AUS DEM SPIEGEL
Ausgabe 26/2009

FDP droht Strafzahlung von rund fünf Millionen Euro


Mehr als sechs Jahre nach dem Parteispendenskandal um den verstorbenen FDPPolitiker Jürgen W. Möllemann drohen der FDP jetzt empfindliche finanzielle Konsequenzen. Noch in diesem Monat will die Bundestagsverwaltung einen Strafzahlungsbescheid an die Partei verschicken – die Rede ist von rund fünf Millionen Euro. Bundestagssprecher Christian Hoose wollte sich auf Anfrage nicht zu Details äußern, bestätigte aber, dass "der Vorgang jetzt vor dem Abschluss steht". Möllemann hatte vor seinem Tod im Juni 2003 über Jahre anonyme Großspenden illegal gestückelt und von Strohleuten auf FDP-Konten einzahlen lassen.
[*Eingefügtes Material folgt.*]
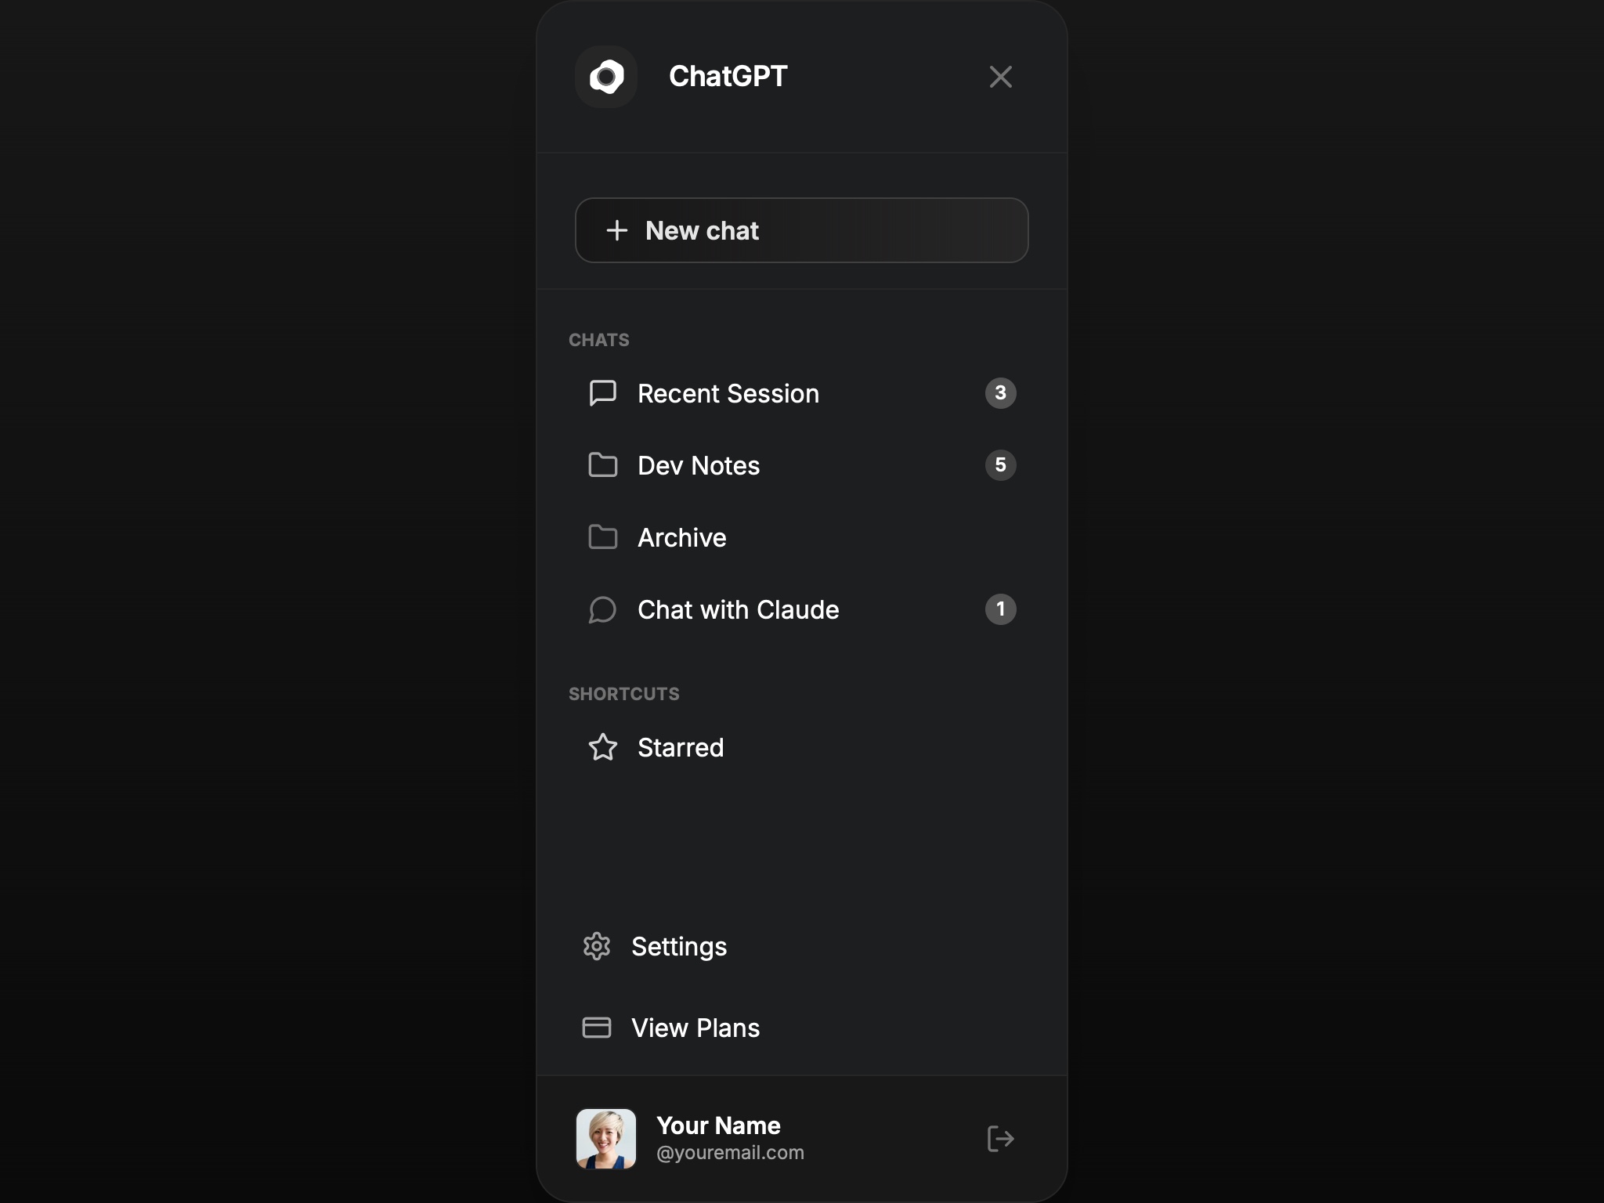
Task: Open the Recent Session conversation
Action: tap(728, 393)
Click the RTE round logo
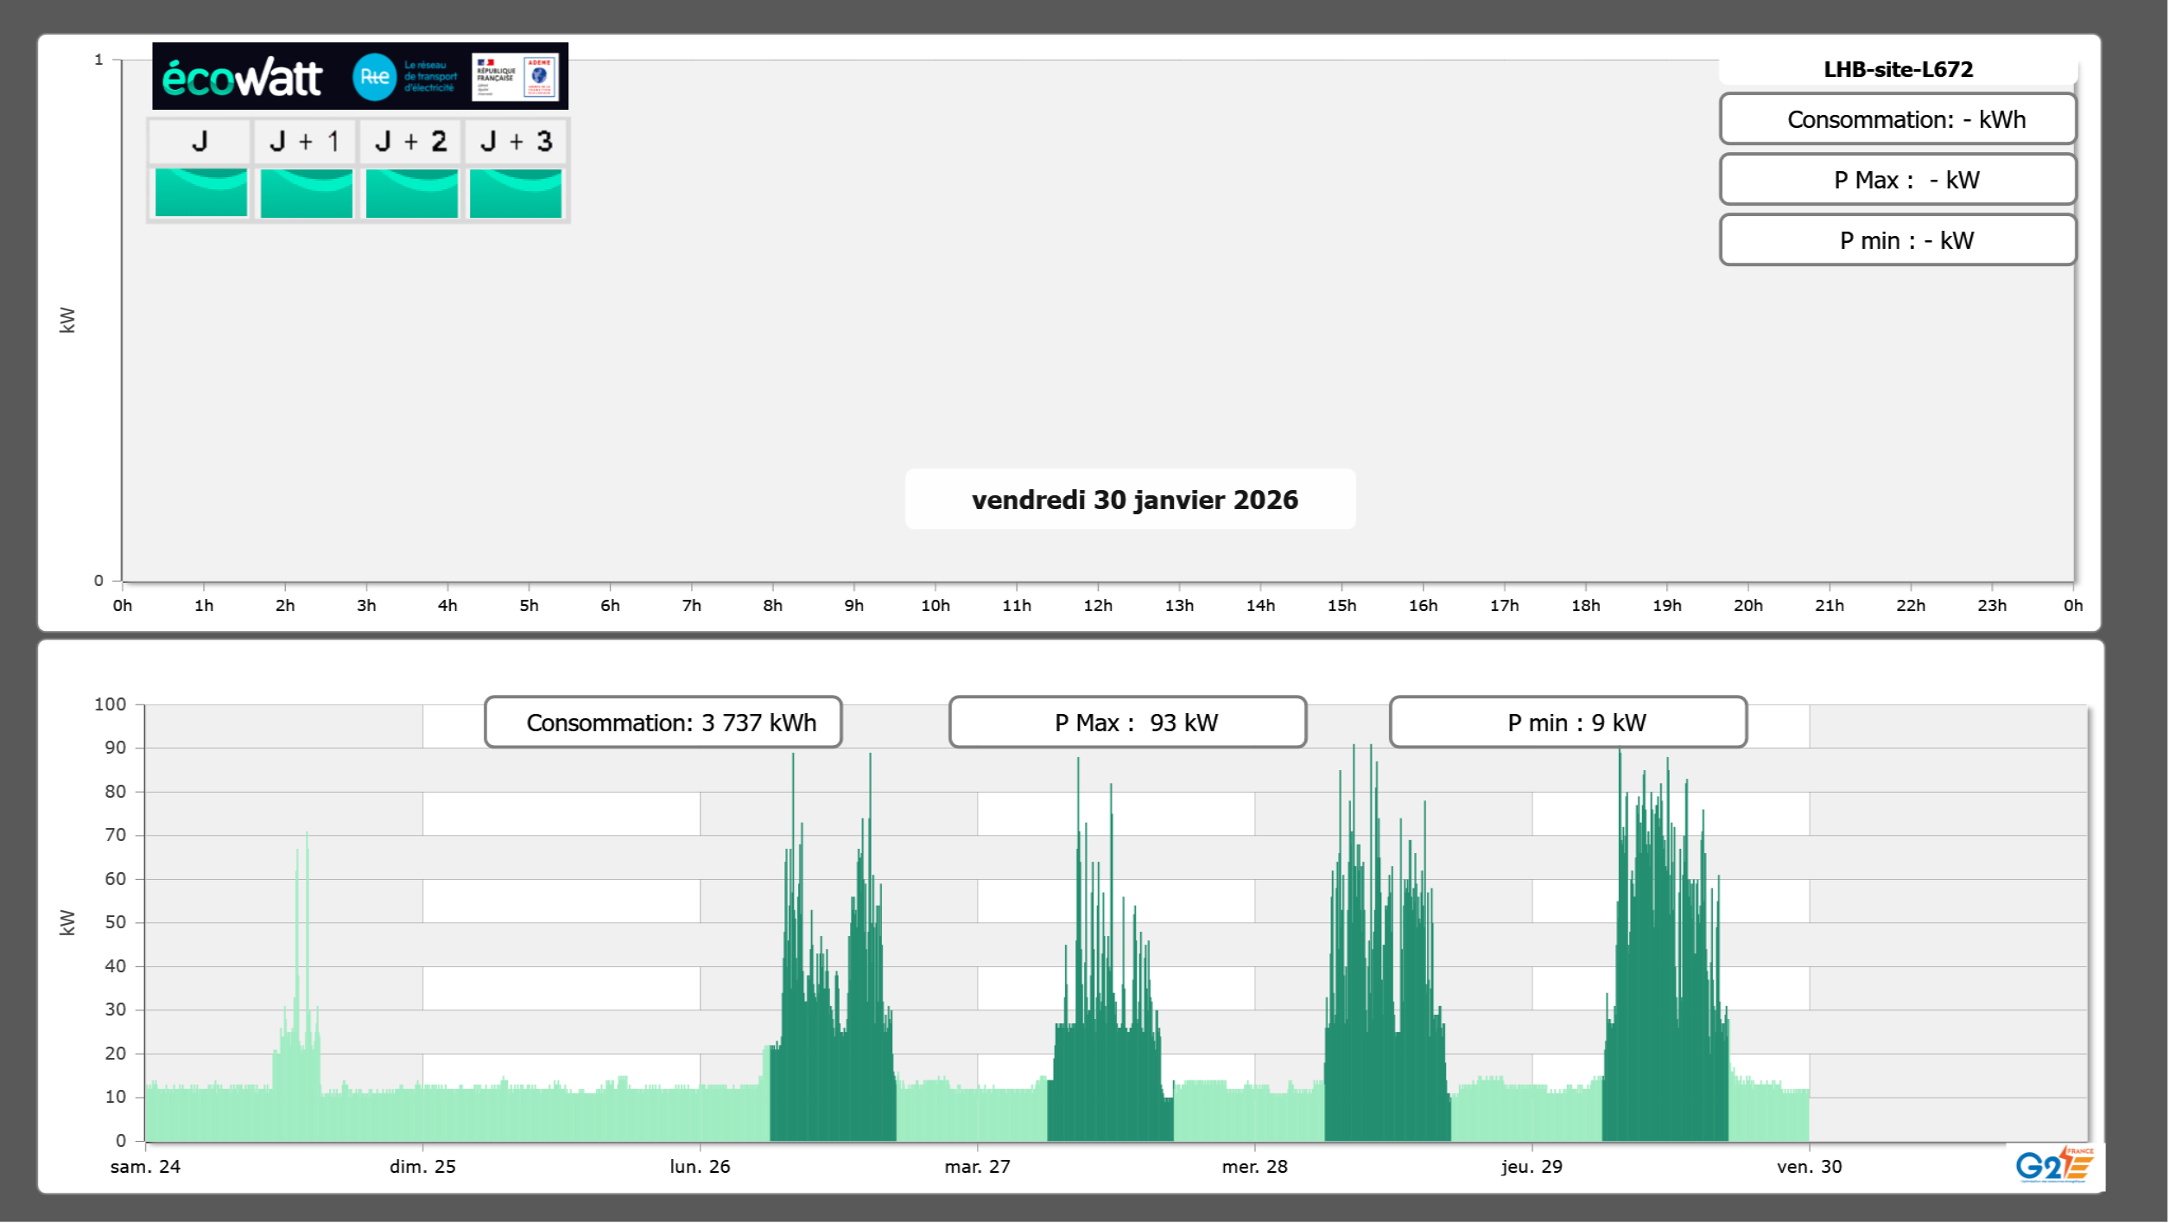 (374, 77)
Nach Bekanntwerden der Affäre bewerteten die Parteienkontrolleure des Bundestags die Schiebereien als besonders schweren Verstoß gegen das Parteiengesetz, der mit einer Strafzahlung in dreifacher Höhe der illegalen Spendensumme zu ahnden sei. Die FDP dagegen gab nur einen minder schweren Gesetzesverstoß zu, da Möllemanns Millionenspenden lediglich falsch verbucht worden seien. Paul Friedhoff, Schatzmeister des nordrhein-westfälischen FDP-Landesverbands, rechnet deshalb mit einer Strafzahlung in Höhe von rund 2,6 Millionen Euro.